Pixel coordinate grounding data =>
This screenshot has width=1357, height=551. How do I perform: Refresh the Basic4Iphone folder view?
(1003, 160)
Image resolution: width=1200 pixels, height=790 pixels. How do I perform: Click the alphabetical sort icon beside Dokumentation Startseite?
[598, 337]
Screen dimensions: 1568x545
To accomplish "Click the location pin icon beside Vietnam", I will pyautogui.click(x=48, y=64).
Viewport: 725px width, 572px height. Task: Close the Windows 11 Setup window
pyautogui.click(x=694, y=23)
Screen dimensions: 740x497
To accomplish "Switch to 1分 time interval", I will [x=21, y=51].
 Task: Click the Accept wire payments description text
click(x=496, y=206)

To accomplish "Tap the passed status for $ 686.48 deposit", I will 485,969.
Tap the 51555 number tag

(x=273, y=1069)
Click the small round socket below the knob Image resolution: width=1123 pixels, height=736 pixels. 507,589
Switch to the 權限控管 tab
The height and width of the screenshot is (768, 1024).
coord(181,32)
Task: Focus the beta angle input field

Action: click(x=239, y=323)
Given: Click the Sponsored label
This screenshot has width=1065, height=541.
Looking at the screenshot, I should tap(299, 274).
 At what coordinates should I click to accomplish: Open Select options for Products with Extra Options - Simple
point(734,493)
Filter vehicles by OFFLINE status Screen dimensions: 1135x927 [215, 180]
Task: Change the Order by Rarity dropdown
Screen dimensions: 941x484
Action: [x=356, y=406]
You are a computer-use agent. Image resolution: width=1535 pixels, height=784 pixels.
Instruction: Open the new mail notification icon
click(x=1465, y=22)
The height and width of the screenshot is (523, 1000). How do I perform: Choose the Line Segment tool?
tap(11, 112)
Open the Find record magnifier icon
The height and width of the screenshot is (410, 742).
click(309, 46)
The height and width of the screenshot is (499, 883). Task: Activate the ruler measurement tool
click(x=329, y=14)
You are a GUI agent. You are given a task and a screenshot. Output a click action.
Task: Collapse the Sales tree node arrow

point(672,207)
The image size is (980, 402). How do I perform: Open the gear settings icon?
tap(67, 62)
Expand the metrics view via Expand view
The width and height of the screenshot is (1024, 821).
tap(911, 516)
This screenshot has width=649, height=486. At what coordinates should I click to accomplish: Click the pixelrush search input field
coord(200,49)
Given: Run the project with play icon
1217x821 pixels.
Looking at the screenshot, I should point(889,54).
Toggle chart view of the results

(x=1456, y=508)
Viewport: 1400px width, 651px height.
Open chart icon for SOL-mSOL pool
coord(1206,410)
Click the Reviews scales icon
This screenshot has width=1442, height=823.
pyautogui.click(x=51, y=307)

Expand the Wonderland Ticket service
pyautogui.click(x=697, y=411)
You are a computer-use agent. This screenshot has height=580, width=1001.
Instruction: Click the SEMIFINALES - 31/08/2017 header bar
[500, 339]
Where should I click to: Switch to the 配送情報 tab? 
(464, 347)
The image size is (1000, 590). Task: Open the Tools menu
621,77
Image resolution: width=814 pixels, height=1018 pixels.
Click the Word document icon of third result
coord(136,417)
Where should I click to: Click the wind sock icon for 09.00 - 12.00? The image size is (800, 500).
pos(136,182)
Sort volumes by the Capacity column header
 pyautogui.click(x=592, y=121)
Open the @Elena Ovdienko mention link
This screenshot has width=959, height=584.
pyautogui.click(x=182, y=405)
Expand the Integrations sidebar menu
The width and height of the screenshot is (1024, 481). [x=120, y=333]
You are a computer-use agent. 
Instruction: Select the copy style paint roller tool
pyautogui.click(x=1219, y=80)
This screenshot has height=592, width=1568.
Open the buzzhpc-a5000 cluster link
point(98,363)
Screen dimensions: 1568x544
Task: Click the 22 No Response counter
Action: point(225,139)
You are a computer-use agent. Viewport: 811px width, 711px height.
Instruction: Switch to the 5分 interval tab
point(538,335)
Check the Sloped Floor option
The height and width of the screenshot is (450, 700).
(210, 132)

Problem to solve => The records above must be output exactly, in full.

Response to this exercise =>
This screenshot has width=1357, height=551. How do I perform: Refresh the Basic4Iphone folder view?
(1003, 160)
Image resolution: width=1200 pixels, height=790 pixels. How do I perform: Click the alphabetical sort icon beside Dokumentation Startseite?
[598, 337]
Screen dimensions: 1568x545
To accomplish "Click the location pin icon beside Vietnam", I will pyautogui.click(x=48, y=64).
Viewport: 725px width, 572px height. Task: Close the Windows 11 Setup window
pyautogui.click(x=694, y=23)
Screen dimensions: 740x497
To accomplish "Switch to 1分 time interval", I will [x=21, y=51].
 Task: Click the Accept wire payments description text
click(x=496, y=206)

To accomplish "Tap the passed status for $ 686.48 deposit", I will 485,969.
Tap the 51555 number tag

(x=273, y=1069)
Click the small round socket below the knob Image resolution: width=1123 pixels, height=736 pixels. 507,589
Switch to the 權限控管 tab
The height and width of the screenshot is (768, 1024).
coord(181,32)
Task: Focus the beta angle input field

Action: click(x=239, y=323)
Given: Click the Sponsored label
This screenshot has width=1065, height=541.
Looking at the screenshot, I should tap(299, 274).
 At what coordinates should I click to accomplish: Open Select options for Products with Extra Options - Simple
point(734,493)
Filter vehicles by OFFLINE status Screen dimensions: 1135x927 [215, 180]
Task: Change the Order by Rarity dropdown
Screen dimensions: 941x484
Action: [x=356, y=406]
You are a computer-use agent. Image resolution: width=1535 pixels, height=784 pixels.
Instruction: Open the new mail notification icon
click(x=1465, y=22)
The height and width of the screenshot is (523, 1000). How do I perform: Choose the Line Segment tool?
tap(11, 112)
Open the Find record magnifier icon
The height and width of the screenshot is (410, 742).
click(309, 46)
The height and width of the screenshot is (499, 883). Task: Activate the ruler measurement tool
click(x=329, y=14)
You are a GUI agent. You are given a task and a screenshot. Output a click action.
Task: Collapse the Sales tree node arrow

point(672,207)
The image size is (980, 402). How do I perform: Open the gear settings icon?
tap(67, 62)
Expand the metrics view via Expand view
The width and height of the screenshot is (1024, 821).
tap(911, 516)
This screenshot has width=649, height=486. At what coordinates should I click to accomplish: Click the pixelrush search input field
coord(200,49)
Given: Run the project with play icon
1217x821 pixels.
Looking at the screenshot, I should point(889,54).
Toggle chart view of the results

(x=1456, y=508)
Viewport: 1400px width, 651px height.
Open chart icon for SOL-mSOL pool
coord(1206,410)
Click the Reviews scales icon
This screenshot has width=1442, height=823.
pyautogui.click(x=51, y=307)

Expand the Wonderland Ticket service
pyautogui.click(x=697, y=411)
You are a computer-use agent. This screenshot has height=580, width=1001.
Instruction: Click the SEMIFINALES - 31/08/2017 header bar
[500, 339]
Where should I click to: Switch to the 配送情報 tab? 
(464, 347)
The image size is (1000, 590). Task: Open the Tools menu
621,77
Image resolution: width=814 pixels, height=1018 pixels.
Click the Word document icon of third result
coord(136,417)
Where should I click to: Click the wind sock icon for 09.00 - 12.00? The image size is (800, 500).
pos(136,182)
Sort volumes by the Capacity column header
 pyautogui.click(x=592, y=121)
Open the @Elena Ovdienko mention link
This screenshot has width=959, height=584.
pyautogui.click(x=182, y=405)
Expand the Integrations sidebar menu
The width and height of the screenshot is (1024, 481). [x=120, y=333]
You are a computer-use agent. 
Instruction: Select the copy style paint roller tool
pyautogui.click(x=1219, y=80)
This screenshot has height=592, width=1568.
Open the buzzhpc-a5000 cluster link
point(98,363)
Screen dimensions: 1568x544
Task: Click the 22 No Response counter
Action: point(225,139)
You are a computer-use agent. Viewport: 811px width, 711px height.
Instruction: Switch to the 5分 interval tab
point(538,335)
Check the Sloped Floor option
The height and width of the screenshot is (450, 700).
(210, 132)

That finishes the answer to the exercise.